● WORK TO COMPLETE
Each entry below needs to be copied exactly, with nothing dropped.

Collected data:
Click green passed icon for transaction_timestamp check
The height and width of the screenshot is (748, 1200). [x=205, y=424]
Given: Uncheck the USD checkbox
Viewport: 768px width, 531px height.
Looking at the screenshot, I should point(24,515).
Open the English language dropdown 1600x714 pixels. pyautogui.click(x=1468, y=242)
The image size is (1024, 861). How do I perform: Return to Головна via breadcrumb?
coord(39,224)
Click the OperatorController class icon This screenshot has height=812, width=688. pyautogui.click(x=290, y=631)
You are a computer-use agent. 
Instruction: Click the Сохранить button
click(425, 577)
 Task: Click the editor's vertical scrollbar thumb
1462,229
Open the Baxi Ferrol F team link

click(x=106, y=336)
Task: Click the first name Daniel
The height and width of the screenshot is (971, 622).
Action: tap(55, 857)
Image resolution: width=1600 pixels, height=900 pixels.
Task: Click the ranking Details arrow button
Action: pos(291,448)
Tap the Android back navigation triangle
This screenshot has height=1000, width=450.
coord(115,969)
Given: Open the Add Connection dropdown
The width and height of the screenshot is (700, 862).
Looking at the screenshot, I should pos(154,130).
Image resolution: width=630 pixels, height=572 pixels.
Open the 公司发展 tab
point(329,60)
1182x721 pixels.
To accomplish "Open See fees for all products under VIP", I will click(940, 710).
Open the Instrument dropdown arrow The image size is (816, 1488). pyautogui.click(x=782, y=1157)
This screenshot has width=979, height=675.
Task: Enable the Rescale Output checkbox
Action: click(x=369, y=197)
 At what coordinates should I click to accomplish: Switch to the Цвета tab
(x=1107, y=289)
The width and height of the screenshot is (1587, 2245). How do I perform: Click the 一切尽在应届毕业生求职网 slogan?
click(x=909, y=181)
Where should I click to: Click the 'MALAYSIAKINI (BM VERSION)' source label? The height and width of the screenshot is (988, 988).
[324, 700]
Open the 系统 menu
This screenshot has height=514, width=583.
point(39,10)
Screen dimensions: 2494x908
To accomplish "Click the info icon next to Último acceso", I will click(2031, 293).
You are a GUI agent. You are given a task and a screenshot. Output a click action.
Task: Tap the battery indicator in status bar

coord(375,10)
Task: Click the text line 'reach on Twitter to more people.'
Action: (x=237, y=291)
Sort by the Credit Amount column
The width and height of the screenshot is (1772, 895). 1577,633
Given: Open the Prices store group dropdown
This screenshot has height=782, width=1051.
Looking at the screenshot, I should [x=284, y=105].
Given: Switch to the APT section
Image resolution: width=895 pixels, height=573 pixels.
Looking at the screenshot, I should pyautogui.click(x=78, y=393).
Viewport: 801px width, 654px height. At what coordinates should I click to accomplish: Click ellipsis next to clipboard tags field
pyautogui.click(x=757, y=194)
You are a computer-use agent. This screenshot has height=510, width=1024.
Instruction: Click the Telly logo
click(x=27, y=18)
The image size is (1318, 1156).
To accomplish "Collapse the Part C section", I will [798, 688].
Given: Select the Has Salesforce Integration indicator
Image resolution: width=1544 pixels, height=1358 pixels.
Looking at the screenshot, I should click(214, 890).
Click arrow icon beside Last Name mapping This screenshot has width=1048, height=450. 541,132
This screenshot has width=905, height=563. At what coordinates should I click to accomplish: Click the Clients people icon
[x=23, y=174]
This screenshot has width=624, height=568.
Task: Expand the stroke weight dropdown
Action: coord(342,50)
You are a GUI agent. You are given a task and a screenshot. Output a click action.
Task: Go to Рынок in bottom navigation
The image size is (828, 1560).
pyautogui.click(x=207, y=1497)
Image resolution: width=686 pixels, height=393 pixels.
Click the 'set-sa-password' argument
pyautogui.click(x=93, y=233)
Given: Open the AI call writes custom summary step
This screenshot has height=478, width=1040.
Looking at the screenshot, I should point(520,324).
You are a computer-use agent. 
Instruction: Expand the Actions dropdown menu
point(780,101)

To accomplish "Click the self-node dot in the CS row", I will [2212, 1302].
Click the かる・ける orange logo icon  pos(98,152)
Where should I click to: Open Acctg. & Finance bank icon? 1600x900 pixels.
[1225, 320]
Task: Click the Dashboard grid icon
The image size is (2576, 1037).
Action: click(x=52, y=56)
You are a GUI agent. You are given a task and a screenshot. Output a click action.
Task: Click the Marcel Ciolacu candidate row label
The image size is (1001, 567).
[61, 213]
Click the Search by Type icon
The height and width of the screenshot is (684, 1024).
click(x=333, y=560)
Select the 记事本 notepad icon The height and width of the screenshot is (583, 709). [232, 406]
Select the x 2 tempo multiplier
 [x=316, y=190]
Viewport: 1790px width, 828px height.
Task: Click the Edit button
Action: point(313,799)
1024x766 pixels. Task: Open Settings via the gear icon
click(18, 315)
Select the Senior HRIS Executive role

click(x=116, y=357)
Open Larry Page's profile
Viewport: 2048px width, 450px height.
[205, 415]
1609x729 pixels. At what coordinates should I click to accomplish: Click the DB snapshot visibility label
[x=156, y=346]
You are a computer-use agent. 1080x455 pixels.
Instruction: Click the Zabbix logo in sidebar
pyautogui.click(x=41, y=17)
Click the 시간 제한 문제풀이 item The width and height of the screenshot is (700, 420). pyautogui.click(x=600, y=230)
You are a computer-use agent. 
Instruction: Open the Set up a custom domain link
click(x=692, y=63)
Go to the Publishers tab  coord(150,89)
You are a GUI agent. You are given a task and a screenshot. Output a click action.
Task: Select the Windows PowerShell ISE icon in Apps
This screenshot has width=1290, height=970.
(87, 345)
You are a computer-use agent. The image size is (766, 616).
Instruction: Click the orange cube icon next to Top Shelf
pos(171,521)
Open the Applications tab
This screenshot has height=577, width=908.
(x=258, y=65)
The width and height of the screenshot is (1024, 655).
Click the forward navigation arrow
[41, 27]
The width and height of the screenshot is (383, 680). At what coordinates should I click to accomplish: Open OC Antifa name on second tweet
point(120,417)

● SOLUTION TO THE EXERCISE
Click green passed icon for transaction_timestamp check
The height and width of the screenshot is (748, 1200). [x=205, y=424]
Given: Uncheck the USD checkbox
Viewport: 768px width, 531px height.
Looking at the screenshot, I should point(24,515).
Open the English language dropdown 1600x714 pixels. pyautogui.click(x=1468, y=242)
The image size is (1024, 861). How do I perform: Return to Головна via breadcrumb?
coord(39,224)
Click the OperatorController class icon This screenshot has height=812, width=688. pyautogui.click(x=290, y=631)
You are a computer-use agent. 
Instruction: Click the Сохранить button
click(425, 577)
 Task: Click the editor's vertical scrollbar thumb
1462,229
Open the Baxi Ferrol F team link

click(x=106, y=336)
Task: Click the first name Daniel
The height and width of the screenshot is (971, 622).
Action: tap(55, 857)
Image resolution: width=1600 pixels, height=900 pixels.
Task: Click the ranking Details arrow button
Action: pos(291,448)
Tap the Android back navigation triangle
This screenshot has height=1000, width=450.
coord(115,969)
Given: Open the Add Connection dropdown
The width and height of the screenshot is (700, 862).
Looking at the screenshot, I should pos(154,130).
Image resolution: width=630 pixels, height=572 pixels.
Open the 公司发展 tab
point(329,60)
1182x721 pixels.
To accomplish "Open See fees for all products under VIP", I will click(940, 710).
Open the Instrument dropdown arrow The image size is (816, 1488). pyautogui.click(x=782, y=1157)
This screenshot has width=979, height=675.
Task: Enable the Rescale Output checkbox
Action: click(x=369, y=197)
 At what coordinates should I click to accomplish: Switch to the Цвета tab
(x=1107, y=289)
The width and height of the screenshot is (1587, 2245). How do I perform: Click the 一切尽在应届毕业生求职网 slogan?
click(x=909, y=181)
Where should I click to: Click the 'MALAYSIAKINI (BM VERSION)' source label? The height and width of the screenshot is (988, 988).
[324, 700]
Open the 系统 menu
This screenshot has height=514, width=583.
point(39,10)
Screen dimensions: 2494x908
To accomplish "Click the info icon next to Último acceso", I will click(2031, 293).
You are a GUI agent. You are given a task and a screenshot. Output a click action.
Task: Tap the battery indicator in status bar

coord(375,10)
Task: Click the text line 'reach on Twitter to more people.'
Action: (x=237, y=291)
Sort by the Credit Amount column
The width and height of the screenshot is (1772, 895). 1577,633
Given: Open the Prices store group dropdown
This screenshot has height=782, width=1051.
Looking at the screenshot, I should [x=284, y=105].
Given: Switch to the APT section
Image resolution: width=895 pixels, height=573 pixels.
Looking at the screenshot, I should pyautogui.click(x=78, y=393).
Viewport: 801px width, 654px height. At what coordinates should I click to accomplish: Click ellipsis next to clipboard tags field
pyautogui.click(x=757, y=194)
You are a computer-use agent. This screenshot has height=510, width=1024.
Instruction: Click the Telly logo
click(x=27, y=18)
The image size is (1318, 1156).
To accomplish "Collapse the Part C section", I will [798, 688].
Given: Select the Has Salesforce Integration indicator
Image resolution: width=1544 pixels, height=1358 pixels.
Looking at the screenshot, I should click(214, 890).
Click arrow icon beside Last Name mapping This screenshot has width=1048, height=450. 541,132
This screenshot has width=905, height=563. At what coordinates should I click to accomplish: Click the Clients people icon
[x=23, y=174]
This screenshot has width=624, height=568.
Task: Expand the stroke weight dropdown
Action: coord(342,50)
You are a GUI agent. You are given a task and a screenshot. Output a click action.
Task: Go to Рынок in bottom navigation
The image size is (828, 1560).
pyautogui.click(x=207, y=1497)
Image resolution: width=686 pixels, height=393 pixels.
Click the 'set-sa-password' argument
pyautogui.click(x=93, y=233)
Given: Open the AI call writes custom summary step
This screenshot has height=478, width=1040.
Looking at the screenshot, I should point(520,324).
You are a computer-use agent. 
Instruction: Expand the Actions dropdown menu
point(780,101)

To accomplish "Click the self-node dot in the CS row", I will [2212, 1302].
Click the かる・ける orange logo icon  pos(98,152)
Where should I click to: Open Acctg. & Finance bank icon? 1600x900 pixels.
[1225, 320]
Task: Click the Dashboard grid icon
The image size is (2576, 1037).
Action: click(x=52, y=56)
You are a GUI agent. You are given a task and a screenshot. Output a click action.
Task: Click the Marcel Ciolacu candidate row label
The image size is (1001, 567).
[61, 213]
Click the Search by Type icon
The height and width of the screenshot is (684, 1024).
click(x=333, y=560)
Select the 记事本 notepad icon The height and width of the screenshot is (583, 709). [232, 406]
Select the x 2 tempo multiplier
 [x=316, y=190]
Viewport: 1790px width, 828px height.
Task: Click the Edit button
Action: point(313,799)
1024x766 pixels. Task: Open Settings via the gear icon
click(18, 315)
Select the Senior HRIS Executive role

click(x=116, y=357)
Open Larry Page's profile
Viewport: 2048px width, 450px height.
[205, 415]
1609x729 pixels. At what coordinates should I click to accomplish: Click the DB snapshot visibility label
[x=156, y=346]
You are a computer-use agent. 1080x455 pixels.
Instruction: Click the Zabbix logo in sidebar
pyautogui.click(x=41, y=17)
Click the 시간 제한 문제풀이 item The width and height of the screenshot is (700, 420). pyautogui.click(x=600, y=230)
You are a computer-use agent. 
Instruction: Open the Set up a custom domain link
click(x=692, y=63)
Go to the Publishers tab  coord(150,89)
You are a GUI agent. You are given a task and a screenshot. Output a click action.
Task: Select the Windows PowerShell ISE icon in Apps
This screenshot has width=1290, height=970.
(87, 345)
You are a computer-use agent. The image size is (766, 616).
Instruction: Click the orange cube icon next to Top Shelf
pos(171,521)
Open the Applications tab
This screenshot has height=577, width=908.
(x=258, y=65)
The width and height of the screenshot is (1024, 655).
Click the forward navigation arrow
[41, 27]
The width and height of the screenshot is (383, 680). At what coordinates should I click to accomplish: Open OC Antifa name on second tweet
point(120,417)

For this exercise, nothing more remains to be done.